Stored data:
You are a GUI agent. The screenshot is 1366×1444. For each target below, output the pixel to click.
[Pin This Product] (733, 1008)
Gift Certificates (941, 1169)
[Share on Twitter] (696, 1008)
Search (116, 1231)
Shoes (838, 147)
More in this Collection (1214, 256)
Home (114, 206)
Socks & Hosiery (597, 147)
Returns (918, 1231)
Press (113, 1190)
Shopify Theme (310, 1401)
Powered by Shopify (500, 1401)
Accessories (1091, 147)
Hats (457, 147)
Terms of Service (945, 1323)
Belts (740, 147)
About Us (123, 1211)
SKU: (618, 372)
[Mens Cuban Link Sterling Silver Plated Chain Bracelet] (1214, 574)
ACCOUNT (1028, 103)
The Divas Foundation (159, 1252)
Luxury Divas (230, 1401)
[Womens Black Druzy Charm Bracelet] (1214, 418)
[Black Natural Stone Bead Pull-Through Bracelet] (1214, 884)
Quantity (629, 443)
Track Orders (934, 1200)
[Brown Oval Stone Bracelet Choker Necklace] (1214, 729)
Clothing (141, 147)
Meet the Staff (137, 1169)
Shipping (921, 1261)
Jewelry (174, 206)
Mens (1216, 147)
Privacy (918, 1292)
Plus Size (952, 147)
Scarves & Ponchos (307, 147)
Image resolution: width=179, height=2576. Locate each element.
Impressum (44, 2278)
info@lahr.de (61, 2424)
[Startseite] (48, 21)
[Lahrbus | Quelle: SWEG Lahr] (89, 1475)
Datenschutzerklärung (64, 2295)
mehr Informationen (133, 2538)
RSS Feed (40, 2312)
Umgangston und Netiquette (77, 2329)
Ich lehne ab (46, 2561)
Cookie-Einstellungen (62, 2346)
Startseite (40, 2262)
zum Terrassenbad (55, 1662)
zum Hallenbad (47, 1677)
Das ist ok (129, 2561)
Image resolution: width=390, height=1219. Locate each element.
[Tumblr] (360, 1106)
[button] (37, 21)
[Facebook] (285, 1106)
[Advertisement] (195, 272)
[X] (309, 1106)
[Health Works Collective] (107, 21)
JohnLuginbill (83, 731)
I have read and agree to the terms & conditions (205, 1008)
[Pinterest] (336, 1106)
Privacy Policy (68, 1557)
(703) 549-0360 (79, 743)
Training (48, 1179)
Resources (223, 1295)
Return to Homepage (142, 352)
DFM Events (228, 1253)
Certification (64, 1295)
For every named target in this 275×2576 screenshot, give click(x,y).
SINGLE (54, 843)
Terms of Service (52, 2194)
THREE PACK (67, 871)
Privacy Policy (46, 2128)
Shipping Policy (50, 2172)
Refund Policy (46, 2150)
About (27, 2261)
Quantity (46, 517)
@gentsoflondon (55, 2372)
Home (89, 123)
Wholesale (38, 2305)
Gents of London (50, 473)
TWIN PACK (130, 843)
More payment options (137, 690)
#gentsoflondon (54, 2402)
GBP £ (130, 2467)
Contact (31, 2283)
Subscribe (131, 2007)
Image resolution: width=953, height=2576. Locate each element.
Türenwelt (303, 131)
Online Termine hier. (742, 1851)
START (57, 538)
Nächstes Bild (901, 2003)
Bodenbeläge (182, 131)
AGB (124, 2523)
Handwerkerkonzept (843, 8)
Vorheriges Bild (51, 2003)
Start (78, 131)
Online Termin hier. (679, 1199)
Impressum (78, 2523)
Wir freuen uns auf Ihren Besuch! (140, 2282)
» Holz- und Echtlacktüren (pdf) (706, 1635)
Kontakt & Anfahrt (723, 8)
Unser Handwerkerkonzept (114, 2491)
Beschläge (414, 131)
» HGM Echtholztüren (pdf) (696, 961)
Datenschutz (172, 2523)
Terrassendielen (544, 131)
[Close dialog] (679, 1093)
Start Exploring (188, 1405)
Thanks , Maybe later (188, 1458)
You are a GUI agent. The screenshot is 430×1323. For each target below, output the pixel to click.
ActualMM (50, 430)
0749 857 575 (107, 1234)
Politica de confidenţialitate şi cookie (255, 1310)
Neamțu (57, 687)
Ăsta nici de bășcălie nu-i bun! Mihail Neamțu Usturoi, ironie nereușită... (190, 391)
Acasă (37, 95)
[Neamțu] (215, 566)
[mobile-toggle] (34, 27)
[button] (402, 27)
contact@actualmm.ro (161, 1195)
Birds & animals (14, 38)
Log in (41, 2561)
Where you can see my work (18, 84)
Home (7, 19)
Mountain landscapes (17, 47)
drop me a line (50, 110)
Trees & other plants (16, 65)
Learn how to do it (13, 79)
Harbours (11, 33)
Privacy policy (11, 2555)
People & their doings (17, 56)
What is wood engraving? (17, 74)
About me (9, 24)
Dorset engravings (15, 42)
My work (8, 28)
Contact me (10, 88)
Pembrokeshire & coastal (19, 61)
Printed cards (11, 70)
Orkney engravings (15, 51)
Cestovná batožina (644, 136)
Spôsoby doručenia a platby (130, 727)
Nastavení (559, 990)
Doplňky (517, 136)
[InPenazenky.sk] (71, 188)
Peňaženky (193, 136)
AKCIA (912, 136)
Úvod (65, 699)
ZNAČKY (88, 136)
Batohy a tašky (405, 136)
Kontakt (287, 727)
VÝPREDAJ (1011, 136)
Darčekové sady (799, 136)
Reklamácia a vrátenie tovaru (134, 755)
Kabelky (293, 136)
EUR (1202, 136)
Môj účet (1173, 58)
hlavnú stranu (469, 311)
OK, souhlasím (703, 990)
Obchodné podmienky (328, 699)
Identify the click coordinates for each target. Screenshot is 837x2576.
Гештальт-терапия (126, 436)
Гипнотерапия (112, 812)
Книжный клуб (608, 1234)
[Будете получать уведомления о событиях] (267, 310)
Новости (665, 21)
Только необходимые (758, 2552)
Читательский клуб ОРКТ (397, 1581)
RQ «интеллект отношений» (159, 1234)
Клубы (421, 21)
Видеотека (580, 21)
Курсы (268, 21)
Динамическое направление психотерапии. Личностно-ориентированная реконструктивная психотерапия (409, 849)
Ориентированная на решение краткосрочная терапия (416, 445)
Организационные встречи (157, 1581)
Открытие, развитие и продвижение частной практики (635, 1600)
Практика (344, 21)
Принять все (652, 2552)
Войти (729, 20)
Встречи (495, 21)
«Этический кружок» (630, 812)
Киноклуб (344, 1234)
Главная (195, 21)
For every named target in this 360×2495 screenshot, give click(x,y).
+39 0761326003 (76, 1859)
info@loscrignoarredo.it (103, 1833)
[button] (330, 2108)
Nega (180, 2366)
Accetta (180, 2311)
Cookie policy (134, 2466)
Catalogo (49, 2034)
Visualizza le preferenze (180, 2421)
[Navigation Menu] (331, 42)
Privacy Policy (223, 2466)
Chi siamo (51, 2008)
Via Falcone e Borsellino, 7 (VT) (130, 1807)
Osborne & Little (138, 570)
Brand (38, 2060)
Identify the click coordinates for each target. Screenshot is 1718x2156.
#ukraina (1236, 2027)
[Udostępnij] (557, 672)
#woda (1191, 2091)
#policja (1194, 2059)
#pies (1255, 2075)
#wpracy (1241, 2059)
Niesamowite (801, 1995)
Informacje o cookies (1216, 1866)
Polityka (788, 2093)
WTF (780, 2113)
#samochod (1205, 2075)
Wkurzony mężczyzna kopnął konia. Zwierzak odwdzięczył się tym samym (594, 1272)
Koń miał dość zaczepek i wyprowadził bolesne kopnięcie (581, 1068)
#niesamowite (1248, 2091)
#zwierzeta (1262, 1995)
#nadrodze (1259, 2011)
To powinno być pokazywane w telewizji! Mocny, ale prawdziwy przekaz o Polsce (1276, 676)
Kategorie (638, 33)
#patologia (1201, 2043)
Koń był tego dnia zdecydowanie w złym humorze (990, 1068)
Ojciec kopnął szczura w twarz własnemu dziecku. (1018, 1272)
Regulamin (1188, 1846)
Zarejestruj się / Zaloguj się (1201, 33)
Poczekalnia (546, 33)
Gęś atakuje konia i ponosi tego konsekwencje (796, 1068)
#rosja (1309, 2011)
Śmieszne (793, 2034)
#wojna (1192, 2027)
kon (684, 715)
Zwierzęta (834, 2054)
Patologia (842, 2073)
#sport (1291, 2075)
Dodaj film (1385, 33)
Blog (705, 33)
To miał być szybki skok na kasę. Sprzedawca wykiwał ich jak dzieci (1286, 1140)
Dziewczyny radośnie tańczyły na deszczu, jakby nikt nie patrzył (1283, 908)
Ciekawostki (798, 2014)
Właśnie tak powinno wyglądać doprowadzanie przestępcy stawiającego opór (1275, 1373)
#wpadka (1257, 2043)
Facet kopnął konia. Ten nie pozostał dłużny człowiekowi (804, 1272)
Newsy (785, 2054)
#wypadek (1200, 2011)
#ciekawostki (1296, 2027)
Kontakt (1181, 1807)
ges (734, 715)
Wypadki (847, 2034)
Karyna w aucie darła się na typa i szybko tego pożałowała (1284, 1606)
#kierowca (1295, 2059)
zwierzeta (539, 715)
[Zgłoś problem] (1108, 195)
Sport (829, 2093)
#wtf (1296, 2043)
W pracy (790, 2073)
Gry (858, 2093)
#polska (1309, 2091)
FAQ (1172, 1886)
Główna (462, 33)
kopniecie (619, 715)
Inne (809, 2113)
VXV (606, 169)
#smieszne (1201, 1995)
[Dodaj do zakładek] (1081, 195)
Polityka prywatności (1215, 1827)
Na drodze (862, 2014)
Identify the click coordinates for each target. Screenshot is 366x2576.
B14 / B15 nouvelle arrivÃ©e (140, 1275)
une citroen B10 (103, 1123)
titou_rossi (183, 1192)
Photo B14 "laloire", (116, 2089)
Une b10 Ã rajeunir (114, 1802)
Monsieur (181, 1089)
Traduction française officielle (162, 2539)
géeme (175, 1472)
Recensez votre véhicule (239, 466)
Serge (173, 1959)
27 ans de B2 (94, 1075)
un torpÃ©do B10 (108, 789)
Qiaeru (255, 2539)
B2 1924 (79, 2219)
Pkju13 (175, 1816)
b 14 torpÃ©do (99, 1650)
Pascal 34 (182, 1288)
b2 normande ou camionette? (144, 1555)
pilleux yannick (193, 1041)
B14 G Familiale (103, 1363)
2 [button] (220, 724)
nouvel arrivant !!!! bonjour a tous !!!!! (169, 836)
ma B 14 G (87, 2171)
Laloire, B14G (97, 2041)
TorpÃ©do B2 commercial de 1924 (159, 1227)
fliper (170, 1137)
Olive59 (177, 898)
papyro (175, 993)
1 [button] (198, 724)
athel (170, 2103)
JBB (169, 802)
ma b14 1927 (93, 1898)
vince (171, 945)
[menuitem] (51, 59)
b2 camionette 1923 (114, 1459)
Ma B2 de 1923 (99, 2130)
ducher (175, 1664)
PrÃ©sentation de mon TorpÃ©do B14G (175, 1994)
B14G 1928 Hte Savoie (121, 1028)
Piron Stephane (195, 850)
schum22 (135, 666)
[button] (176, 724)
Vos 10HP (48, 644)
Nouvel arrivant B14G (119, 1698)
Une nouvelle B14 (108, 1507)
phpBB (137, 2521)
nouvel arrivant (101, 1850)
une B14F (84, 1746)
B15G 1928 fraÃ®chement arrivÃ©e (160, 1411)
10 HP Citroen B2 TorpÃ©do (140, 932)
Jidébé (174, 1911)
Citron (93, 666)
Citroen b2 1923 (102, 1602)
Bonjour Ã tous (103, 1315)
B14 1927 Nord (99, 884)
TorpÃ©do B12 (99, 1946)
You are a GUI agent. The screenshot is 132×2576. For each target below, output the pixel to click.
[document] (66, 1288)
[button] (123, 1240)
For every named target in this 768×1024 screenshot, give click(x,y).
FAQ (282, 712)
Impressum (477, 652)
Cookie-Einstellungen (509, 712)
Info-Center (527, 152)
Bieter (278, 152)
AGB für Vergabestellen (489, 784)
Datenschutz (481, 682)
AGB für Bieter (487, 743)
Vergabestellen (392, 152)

## [Activity]
Please give an exact copy of the entries above, from the line with "Doplňky (517, 136)" down to the line with "Chi siamo (51, 2008)", inclusive, and nothing else.

## [Solution to this problem]
Doplňky (517, 136)
[InPenazenky.sk] (71, 188)
Peňaženky (193, 136)
AKCIA (912, 136)
Úvod (65, 699)
ZNAČKY (88, 136)
Batohy a tašky (405, 136)
Kontakt (287, 727)
VÝPREDAJ (1011, 136)
Darčekové sady (799, 136)
Reklamácia a vrátenie tovaru (134, 755)
Kabelky (293, 136)
EUR (1202, 136)
Môj účet (1173, 58)
hlavnú stranu (469, 311)
OK, souhlasím (703, 990)
Obchodné podmienky (328, 699)
Identify the click coordinates for each target. Screenshot is 837x2576.
Гештальт-терапия (126, 436)
Гипнотерапия (112, 812)
Книжный клуб (608, 1234)
[Будете получать уведомления о событиях] (267, 310)
Новости (665, 21)
Только необходимые (758, 2552)
Читательский клуб ОРКТ (397, 1581)
RQ «интеллект отношений» (159, 1234)
Клубы (421, 21)
Видеотека (580, 21)
Курсы (268, 21)
Динамическое направление психотерапии. Личностно-ориентированная реконструктивная психотерапия (409, 849)
Ориентированная на решение краткосрочная терапия (416, 445)
Организационные встречи (157, 1581)
Открытие, развитие и продвижение частной практики (635, 1600)
Практика (344, 21)
Принять все (652, 2552)
Войти (729, 20)
Встречи (495, 21)
«Этический кружок» (630, 812)
Киноклуб (344, 1234)
Главная (195, 21)
For every named target in this 360×2495 screenshot, give click(x,y).
+39 0761326003 (76, 1859)
info@loscrignoarredo.it (103, 1833)
[button] (330, 2108)
Nega (180, 2366)
Accetta (180, 2311)
Cookie policy (134, 2466)
Catalogo (49, 2034)
Visualizza le preferenze (180, 2421)
[Navigation Menu] (331, 42)
Privacy Policy (223, 2466)
Chi siamo (51, 2008)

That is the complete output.